Казалось,  уже  и жизнь свою  всю  пересмотрел мысленно от  самого рождения, а воспоминания  все идут и идут.  То обрывками, то  лентой  целого  периода, а порой и вперемешку  давнего с недавним.  В голове  происходил  анализ  пережитого.  Страх и переживание за  собственное  здоровье  отошли  куда-то  на второй  план. Он  знал, что находится  под круглосуточным  наблюдением грамотного  специалиста. Что лечение, по ее словам,  идет  планово, шаг за шагом. Что,  даже если он захочет, никак не сможет повлиять, замедлить или ускорить движение. Он доверился и полностью отдался  на  профессионализм  этой  строгой  волшебницы с улыбающимися  глазами, доктору Магомедовой.  Единственное, чем  он мог помочь ей в лечении себя любимого, - это собирать и  впитывать буквально из  всего  возможного,  пусть  даже и в ограниченных  рамках  больницы, положительные  эмоции. Так он и делал.  Из  телепрограмм  старался  выбирать  только  юмористические и спортивные. Книги  просил  приносить ему исключительно  легких жанров. И, конечно же, воспоминания. Так уж  устроен  человек. В своей  памяти он аккумулирует  в основном  позитив. Нет,  мы не забываем  плохого. Оно  сидит  в наших головах на отведенных  полочках, молча поглядывает на нас, иногда возится, напоминая, что оно тут, недалеко. И если хозяин  надумает, оно, плохое, тут  же  обуется, спрыгнет  со своего места, позовет с собой приятеля «Самоедство» и начнут  эти  две  червоточинки плясать в голове, выводя  нас  из  себя.

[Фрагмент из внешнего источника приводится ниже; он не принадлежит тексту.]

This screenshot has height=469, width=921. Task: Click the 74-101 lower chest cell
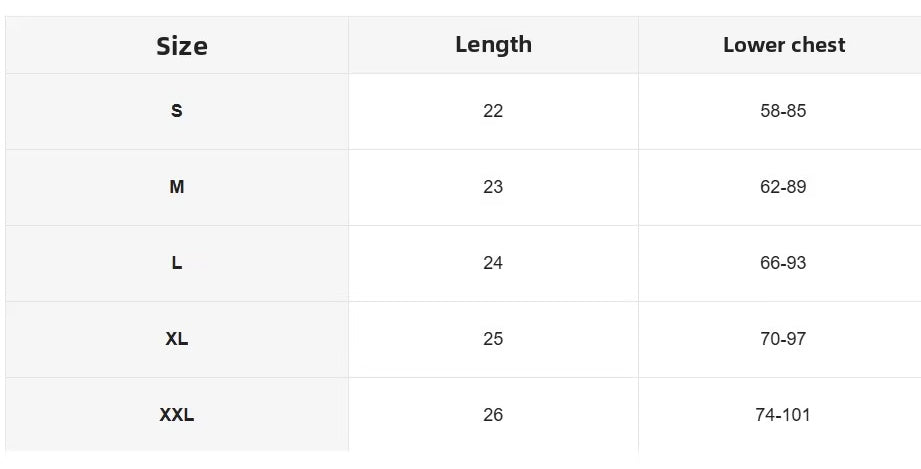(x=783, y=415)
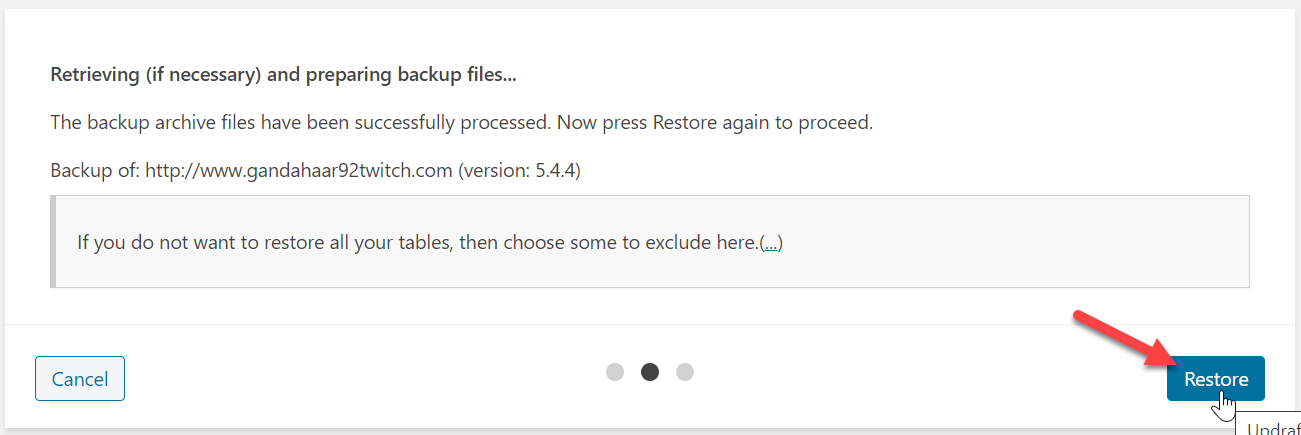
Task: Expand table exclusion options via (...) link
Action: 771,243
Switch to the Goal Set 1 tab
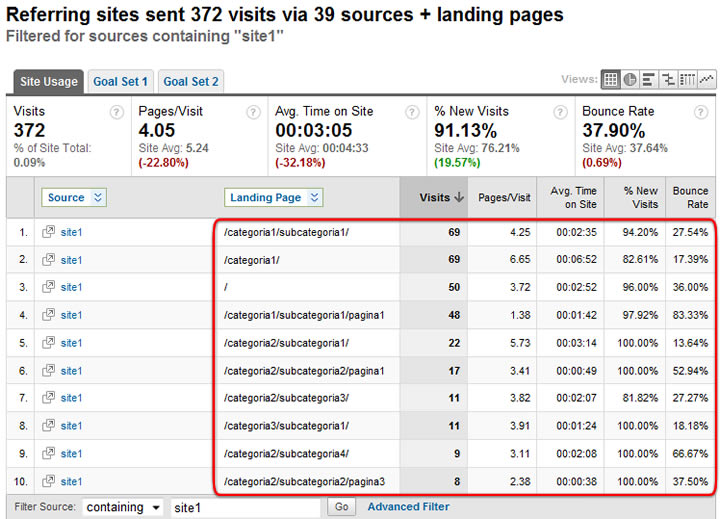The width and height of the screenshot is (720, 519). [120, 81]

Пусть они сидят на своих местах. Не до них  сейчас. Когда  вспоминаешь себя, думаешь о хорошем. Скорее, от жалости к себе мы разглядываем прошлое, добавляя  свою  трактовку, давая ему  свою  интерпретацию,  объясняя  себя как героя или жертву. Но в девяноста девяти из ста  случаев  мы  обязательно  подбираем  себе  оправдание. Может, поэтому наш герой  получается  слегка  припудренным, прилизанным, приглаженным и правильным? Тебе  судить, Читатель.
А пока наш Илья собирается  покинуть  стены  клиники.  Результаты  анализов оказались  неплохими.  Его  отпустили домой. Матушка Ильи  участливо  организовала  машину, чтобы перевезти  почти немощного  сына домой, в московскую  квартиру. Можно  было  несколько  дней  вкушать материнских  забот и отдышаться от  больничной обстановки.